基于改进FPN与SVM的树障检测方法A tree barrier detection algorithm based on the improved FPN and SVM
斯建东,汤义勤,赵文浩
SI Jiandong,TANG Yiqin,ZHAO Wenhao
摘要(Abstract):
针对目前无人机搭载传感器的树障检测方法无法实现自动检测的问题,提出一种基于改进的FPN(特征金字塔网络)与SVM(支持向量机)的树障检测算法。在传统的FPN基础上,进行自下而上的反向侧边连接并融合,采用ResNet 50(深度残差网络)和改进的FPN作为特征提取网络得到特征向量,并将其输入基于遗传算法的SVM中进行二分类,进而判断所检测图像中是否存在树障隐患。实验结果表明,本算法用于树障检测的准确率达到93.4%,处理图像的平均速度达到每秒11张,漏检率和误检率较低,具有较强的泛化能力。

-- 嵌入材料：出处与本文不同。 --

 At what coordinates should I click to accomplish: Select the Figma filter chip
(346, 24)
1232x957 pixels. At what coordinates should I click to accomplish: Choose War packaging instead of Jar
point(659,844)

The current tree barrier detection methods with UAV-mounted sensors cannot realize automatic detection.Therefore, this paper proposes a tree barrier detection algorithm based on improved FPN(feature pyramid network) and SVM(support vector machine). On this basis of traditional FPN, bottom-up reverse side connection and fusion is performed. ResNet 50, the deep residual networks, and the improved FPN are used as feature extraction networks to obtain the feature vectors, which are inputted into SVM based on genetic algorithm to perform binary classification and then determine whether there is a tree barrier hidden in the detected image. The experimental results show that the accuracy of this algorithm for tree barrier detection reaches 93.4%, and the average speed of processing images reaches 11 images per second, characterized by low missing detection rate and false detection rate as well as strong generalization ability.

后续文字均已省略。